Eisai and Astex Pharmaceuticals have suffered a setback with the news that advisors to the regulator in the USA have not recommended approval of Dacogen for a type of leukaemia.

Specifically, the US Food and Drug Administration’s Oncologic Drugs Advisory Committee voted 10 to 3 with one person abstaining that data in Eisai’s supplemental New Drug Application for Dacogen (decitabine) for injection did not support a favourable benefit-risk profile for the treatment of acute myeloid leukaemia. The approval is being sought for the drug to be used as a treatment in adults aged 65 or older who are not considered candidates for induction therapy.

The sNDA is based on Phase III data in 500 patients who received Dacogen or best supportive care which showed that patients on the drug lived for an average of 7.7 months, compared with five months for the other arm. In documents released ahead of the ODAC meeting, FDA staffers said "the study failed to demonstrate benefit on statistical interpretation."

The drug did reach a secondary endpoint for progression-free survival, but the FDA said that, because the primary goal was not reached, the former should not be considered as a measure of Dacogen's effectiveness. The agency is due to make its final decision by March 6.

Dacogen is already approved in the USA for the treatment of patients with myelodysplastic syndromes. Astex licensed the treatment to Eisai which in turn sold rights outside of North America to Johnson and Johnson.

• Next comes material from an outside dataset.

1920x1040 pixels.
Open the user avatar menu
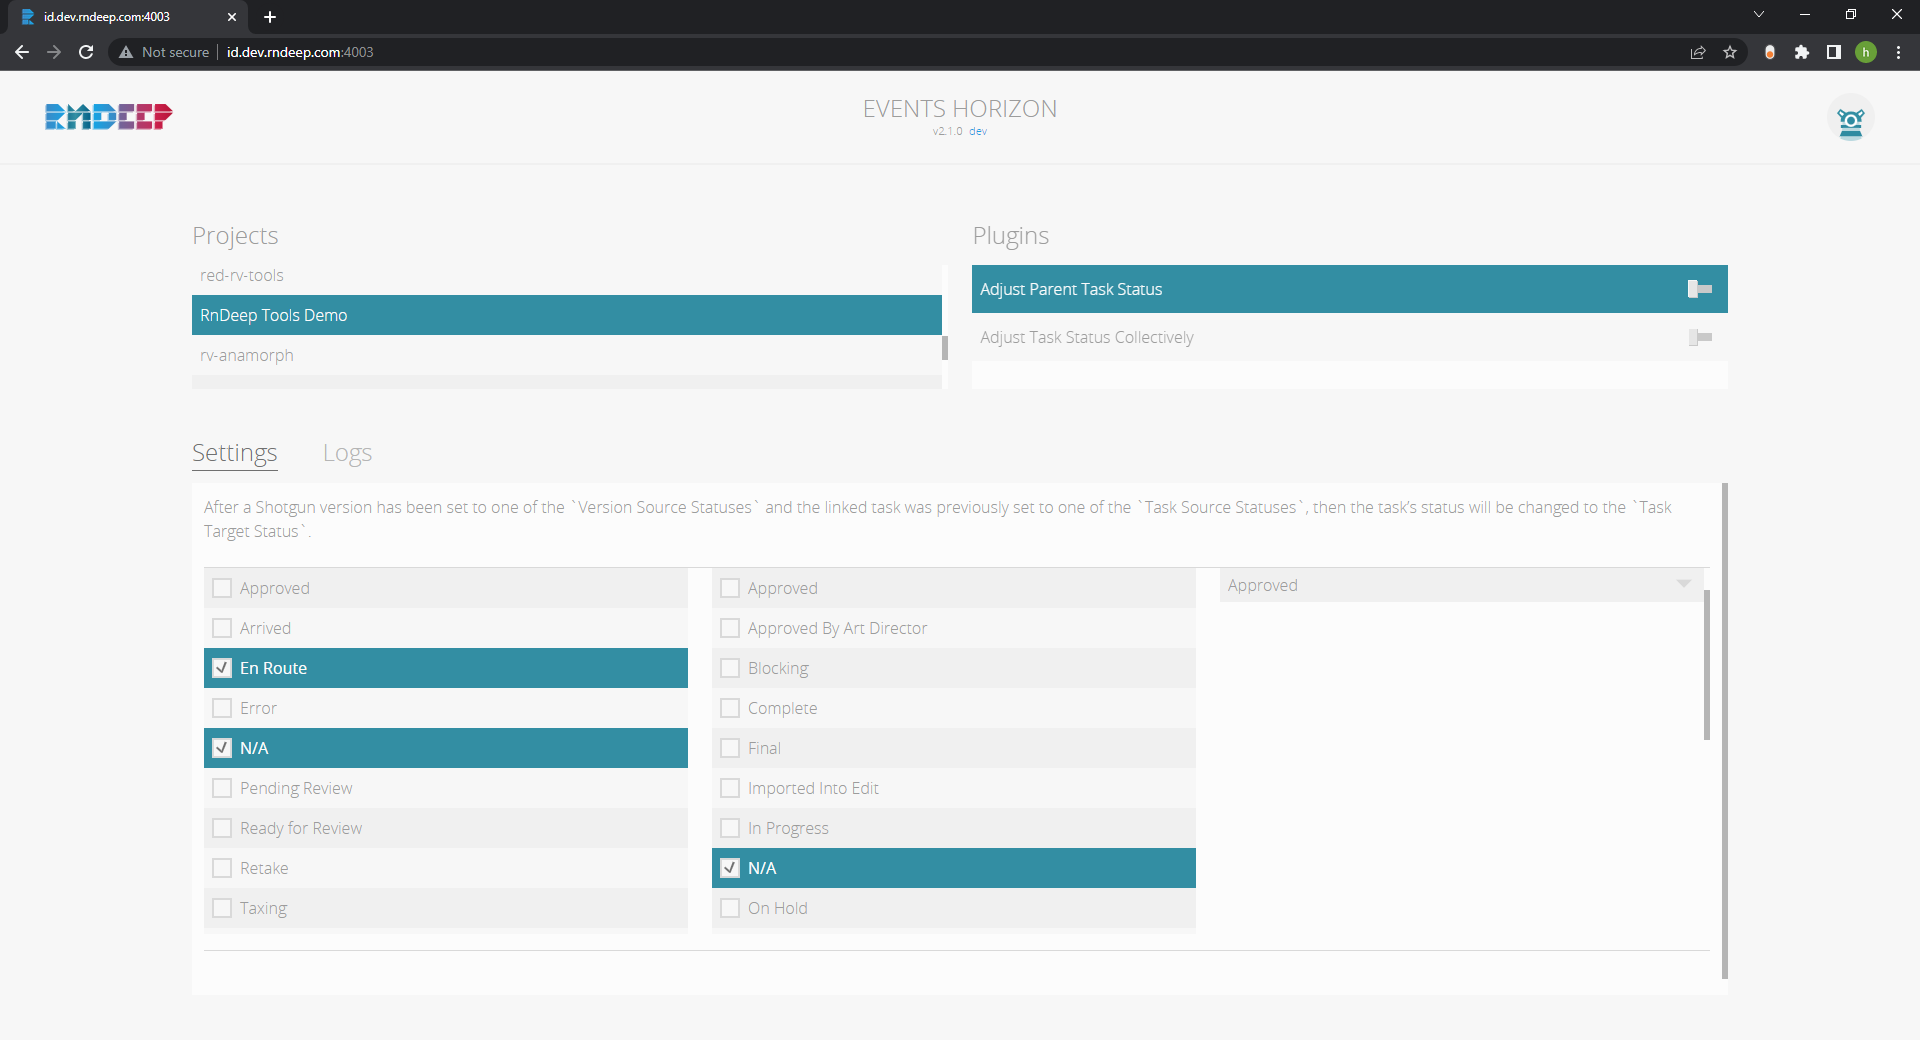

Targretin reverses Alzheimer's signs in mice

Much better news for Eisai came on the publication of a study published in the journal Science which shows that the Japanese drugmaker's Targretin (bexarotene) reversed the signs and symptoms of Alzheimer’s disease in mice.

Research by neuroscientists at Case Western Reserve University School of Medicine showed that use of the drug in mice appears to quickly reverse the pathological, cognitive and memory deficits caused by small soluble forms of amyloid beta. Within six hours of administering bexarotene, however, soluble amyloid levels fell by 25% and the effect lasted as long as three days.

Case Western Reserve researcher Gary Landreth, professor of neurosciences and senior author of the trial, said "this is a particularly exciting and rewarding study because of the new science we have discovered and the potential promise of a therapy for Alzheimer's". However, he insisted that "we need to be clear; the drug works quite well in mouse models of the disease. Our next objective is to ascertain if it acts similarly in humans. We are at an early stage in translating this basic science discovery into a treatment".